Photos: 2003 Yamaha YZR-M1 Prototype

12/05/2011 @ 10:42 am, by Jensen Beeler8 COMMENTS

It seems only fitting that after reviewing the BRD RedShift SM prototype, that we should turn our attentions to another prototype machine…or should we say, a prototype of a prototype. A glimpse into how lost in the woods Yamaha was with its MotoGP program pre-Rossi, the 2003 Yamaha YZR-M1 prototype is the work of a company desperately looking for a solution against Honda’s very potent RC211V. Employing two Öhlins rear shock absorbers, Yamaha’s philosophy and process of handling over power is very evident in this prototype’s design, though the implementation seems a bit murkier.

Laced with linear potentiometers through out the M1’s chassis, it is at least interesting to note the unit extending from one of the rear shock mounting points to the front of the frame — presumably measuring the flex of the chassis from front to back. With all the data acquisition that is on the 2003 prototype M1, you would think Yamaha would notice one of the most obvious mistakes with the design, namely how the exhaust routing was cramped in with both shock absorbers, surely cooking both units as the machine came up to temperature.

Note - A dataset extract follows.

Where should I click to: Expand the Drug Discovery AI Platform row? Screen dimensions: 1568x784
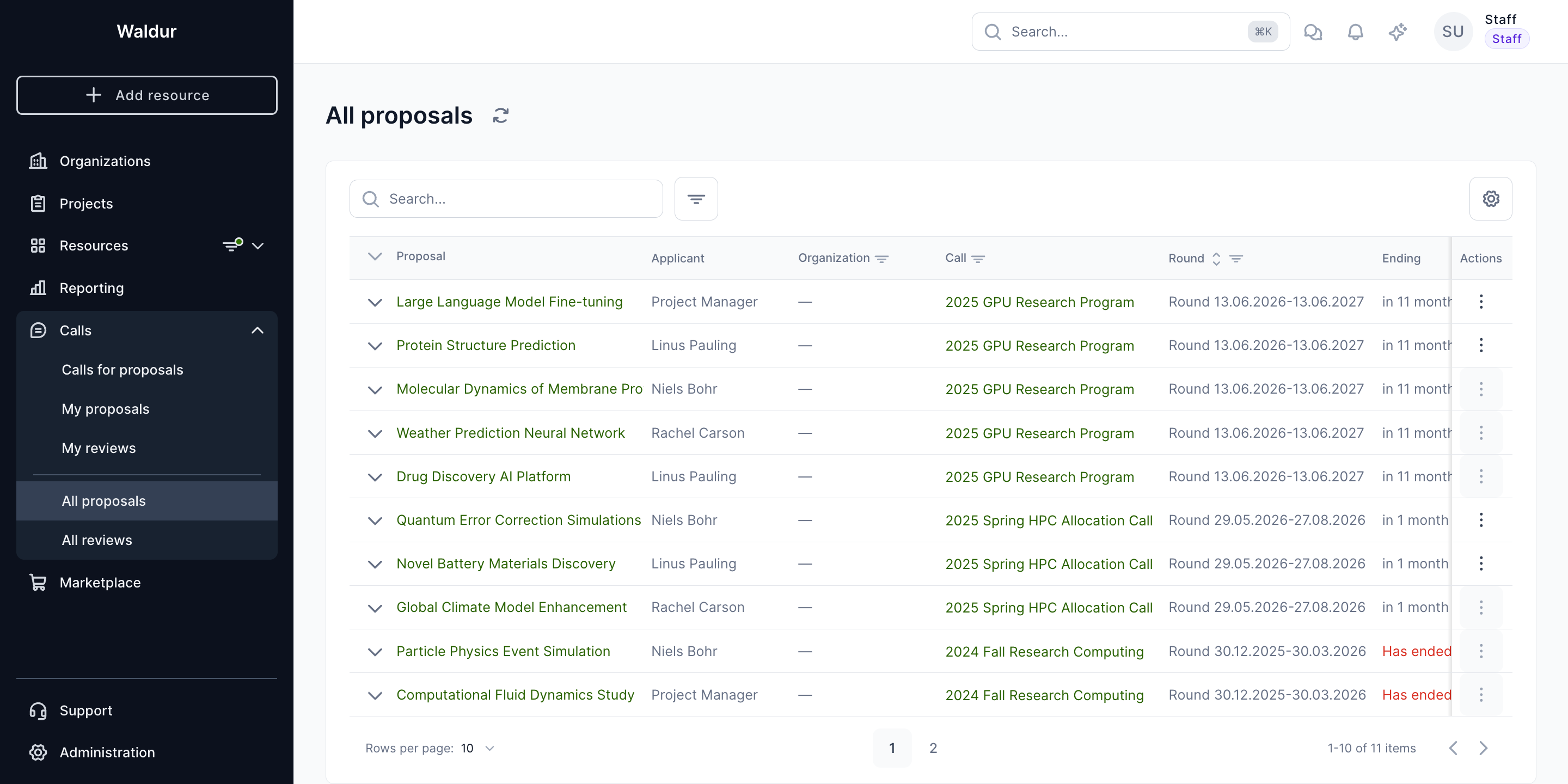click(x=375, y=476)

Yamaha would finally settle on a more traditional single-shock suspension setup for 2003, though the Yamaha YZR-M1 still proved to be a basket case on the track. It wasn’t until Valentino Rossi came to the tuning fork brand in 2004 that its MotoGP racing fortunes started to change at the Japanese company. Turning the M1 from zero to hero seemingly overnight in the off-season, Rossi’s pedigree for developing bikes secured, with more than a little help from Jeremy Burgess & Co. of course. Now facing the same challenge in this MotoGP off-season, these photos seem to have a new relevancy.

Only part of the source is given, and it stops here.